- [TASK REQUIREMENTS]:
Repeat the records given below in full, with no changes.

- [DATA FOR REVIEW]:

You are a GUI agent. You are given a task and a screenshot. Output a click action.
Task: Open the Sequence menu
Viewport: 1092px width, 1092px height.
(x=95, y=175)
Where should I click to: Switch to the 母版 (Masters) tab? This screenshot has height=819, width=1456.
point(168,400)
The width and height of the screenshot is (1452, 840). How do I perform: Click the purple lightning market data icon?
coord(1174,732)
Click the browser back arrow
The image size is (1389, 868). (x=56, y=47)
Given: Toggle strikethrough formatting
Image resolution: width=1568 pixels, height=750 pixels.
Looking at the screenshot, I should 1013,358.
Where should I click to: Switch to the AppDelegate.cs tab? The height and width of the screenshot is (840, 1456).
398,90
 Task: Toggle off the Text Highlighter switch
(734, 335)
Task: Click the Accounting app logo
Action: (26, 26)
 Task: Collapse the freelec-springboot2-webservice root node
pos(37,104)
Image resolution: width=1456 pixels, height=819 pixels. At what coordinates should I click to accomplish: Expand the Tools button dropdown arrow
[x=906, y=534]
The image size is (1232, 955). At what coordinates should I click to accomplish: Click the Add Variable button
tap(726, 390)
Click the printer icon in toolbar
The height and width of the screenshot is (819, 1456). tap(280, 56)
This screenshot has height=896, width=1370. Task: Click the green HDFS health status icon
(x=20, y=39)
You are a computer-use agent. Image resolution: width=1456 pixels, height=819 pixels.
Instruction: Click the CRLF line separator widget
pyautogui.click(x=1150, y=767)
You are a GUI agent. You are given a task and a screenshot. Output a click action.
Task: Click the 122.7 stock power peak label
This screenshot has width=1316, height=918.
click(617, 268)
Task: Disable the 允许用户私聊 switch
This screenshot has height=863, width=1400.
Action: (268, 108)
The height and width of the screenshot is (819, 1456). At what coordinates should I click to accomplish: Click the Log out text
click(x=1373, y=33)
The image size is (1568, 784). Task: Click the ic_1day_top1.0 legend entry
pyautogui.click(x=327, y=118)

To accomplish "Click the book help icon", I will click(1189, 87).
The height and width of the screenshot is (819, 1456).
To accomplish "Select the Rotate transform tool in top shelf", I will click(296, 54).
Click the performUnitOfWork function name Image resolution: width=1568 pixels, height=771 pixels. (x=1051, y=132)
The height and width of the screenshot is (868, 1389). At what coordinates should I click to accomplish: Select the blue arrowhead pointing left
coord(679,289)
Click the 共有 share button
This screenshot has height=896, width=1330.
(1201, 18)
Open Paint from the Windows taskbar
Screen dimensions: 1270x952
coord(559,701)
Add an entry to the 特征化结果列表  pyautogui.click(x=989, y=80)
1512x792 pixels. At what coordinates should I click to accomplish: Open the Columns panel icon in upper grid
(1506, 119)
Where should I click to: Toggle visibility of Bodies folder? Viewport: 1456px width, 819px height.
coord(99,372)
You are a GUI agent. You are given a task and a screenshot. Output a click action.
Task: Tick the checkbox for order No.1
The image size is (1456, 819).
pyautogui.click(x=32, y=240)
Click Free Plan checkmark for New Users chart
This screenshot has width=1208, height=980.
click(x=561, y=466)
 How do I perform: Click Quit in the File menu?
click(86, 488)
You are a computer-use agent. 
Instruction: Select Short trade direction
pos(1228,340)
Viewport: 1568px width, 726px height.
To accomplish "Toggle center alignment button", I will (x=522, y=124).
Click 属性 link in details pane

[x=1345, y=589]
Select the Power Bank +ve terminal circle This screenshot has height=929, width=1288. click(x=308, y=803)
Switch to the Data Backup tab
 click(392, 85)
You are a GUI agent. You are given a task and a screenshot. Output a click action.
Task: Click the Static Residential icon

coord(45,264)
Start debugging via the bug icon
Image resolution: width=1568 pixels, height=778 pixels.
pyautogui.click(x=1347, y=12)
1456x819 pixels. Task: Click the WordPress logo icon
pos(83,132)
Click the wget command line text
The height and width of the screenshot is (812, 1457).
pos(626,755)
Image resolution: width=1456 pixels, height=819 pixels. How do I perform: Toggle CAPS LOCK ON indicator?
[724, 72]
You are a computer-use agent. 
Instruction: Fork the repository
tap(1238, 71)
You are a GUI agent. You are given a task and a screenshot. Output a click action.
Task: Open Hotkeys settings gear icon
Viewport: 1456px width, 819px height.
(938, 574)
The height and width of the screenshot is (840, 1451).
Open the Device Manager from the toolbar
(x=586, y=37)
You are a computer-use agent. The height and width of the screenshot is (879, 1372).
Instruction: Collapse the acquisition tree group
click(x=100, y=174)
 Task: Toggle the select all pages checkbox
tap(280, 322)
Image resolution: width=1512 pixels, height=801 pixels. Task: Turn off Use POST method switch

- [EXERCISE RESPONSE]:
You are a GUI agent. You are given a task and a screenshot. Output a click action.
Task: Open the Sequence menu
Viewport: 1092px width, 1092px height.
(x=95, y=175)
Where should I click to: Switch to the 母版 (Masters) tab? This screenshot has height=819, width=1456.
point(168,400)
The width and height of the screenshot is (1452, 840). How do I perform: Click the purple lightning market data icon?
coord(1174,732)
Click the browser back arrow
The image size is (1389, 868). (x=56, y=47)
Given: Toggle strikethrough formatting
Image resolution: width=1568 pixels, height=750 pixels.
Looking at the screenshot, I should 1013,358.
Where should I click to: Switch to the AppDelegate.cs tab? The height and width of the screenshot is (840, 1456).
398,90
 Task: Toggle off the Text Highlighter switch
(734, 335)
Task: Click the Accounting app logo
Action: (26, 26)
 Task: Collapse the freelec-springboot2-webservice root node
pos(37,104)
Image resolution: width=1456 pixels, height=819 pixels. At what coordinates should I click to accomplish: Expand the Tools button dropdown arrow
[x=906, y=534]
The image size is (1232, 955). At what coordinates should I click to accomplish: Click the Add Variable button
tap(726, 390)
Click the printer icon in toolbar
The height and width of the screenshot is (819, 1456). tap(280, 56)
This screenshot has height=896, width=1370. Task: Click the green HDFS health status icon
(x=20, y=39)
You are a computer-use agent. Image resolution: width=1456 pixels, height=819 pixels.
Instruction: Click the CRLF line separator widget
pyautogui.click(x=1150, y=767)
You are a GUI agent. You are given a task and a screenshot. Output a click action.
Task: Click the 122.7 stock power peak label
This screenshot has width=1316, height=918.
click(617, 268)
Task: Disable the 允许用户私聊 switch
This screenshot has height=863, width=1400.
Action: (268, 108)
The height and width of the screenshot is (819, 1456). At what coordinates should I click to accomplish: Click the Log out text
click(x=1373, y=33)
The image size is (1568, 784). Task: Click the ic_1day_top1.0 legend entry
pyautogui.click(x=327, y=118)

To accomplish "Click the book help icon", I will click(1189, 87).
The height and width of the screenshot is (819, 1456).
To accomplish "Select the Rotate transform tool in top shelf", I will click(296, 54).
Click the performUnitOfWork function name Image resolution: width=1568 pixels, height=771 pixels. (x=1051, y=132)
The height and width of the screenshot is (868, 1389). At what coordinates should I click to accomplish: Select the blue arrowhead pointing left
coord(679,289)
Click the 共有 share button
This screenshot has height=896, width=1330.
(1201, 18)
Open Paint from the Windows taskbar
Screen dimensions: 1270x952
coord(559,701)
Add an entry to the 特征化结果列表  pyautogui.click(x=989, y=80)
1512x792 pixels. At what coordinates should I click to accomplish: Open the Columns panel icon in upper grid
(1506, 119)
Where should I click to: Toggle visibility of Bodies folder? Viewport: 1456px width, 819px height.
coord(99,372)
You are a GUI agent. You are given a task and a screenshot. Output a click action.
Task: Tick the checkbox for order No.1
The image size is (1456, 819).
pyautogui.click(x=32, y=240)
Click Free Plan checkmark for New Users chart
This screenshot has width=1208, height=980.
click(x=561, y=466)
 How do I perform: Click Quit in the File menu?
click(86, 488)
You are a computer-use agent. 
Instruction: Select Short trade direction
pos(1228,340)
Viewport: 1568px width, 726px height.
To accomplish "Toggle center alignment button", I will (x=522, y=124).
Click 属性 link in details pane

[x=1345, y=589]
Select the Power Bank +ve terminal circle This screenshot has height=929, width=1288. click(x=308, y=803)
Switch to the Data Backup tab
 click(392, 85)
You are a GUI agent. You are given a task and a screenshot. Output a click action.
Task: Click the Static Residential icon

coord(45,264)
Start debugging via the bug icon
Image resolution: width=1568 pixels, height=778 pixels.
pyautogui.click(x=1347, y=12)
1456x819 pixels. Task: Click the WordPress logo icon
pos(83,132)
Click the wget command line text
The height and width of the screenshot is (812, 1457).
pos(626,755)
Image resolution: width=1456 pixels, height=819 pixels. How do I perform: Toggle CAPS LOCK ON indicator?
[724, 72]
You are a computer-use agent. 
Instruction: Fork the repository
tap(1238, 71)
You are a GUI agent. You are given a task and a screenshot. Output a click action.
Task: Open Hotkeys settings gear icon
Viewport: 1456px width, 819px height.
(938, 574)
The height and width of the screenshot is (840, 1451).
Open the Device Manager from the toolbar
(x=586, y=37)
You are a computer-use agent. The height and width of the screenshot is (879, 1372).
Instruction: Collapse the acquisition tree group
click(x=100, y=174)
 Task: Toggle the select all pages checkbox
tap(280, 322)
Image resolution: width=1512 pixels, height=801 pixels. Task: Turn off Use POST method switch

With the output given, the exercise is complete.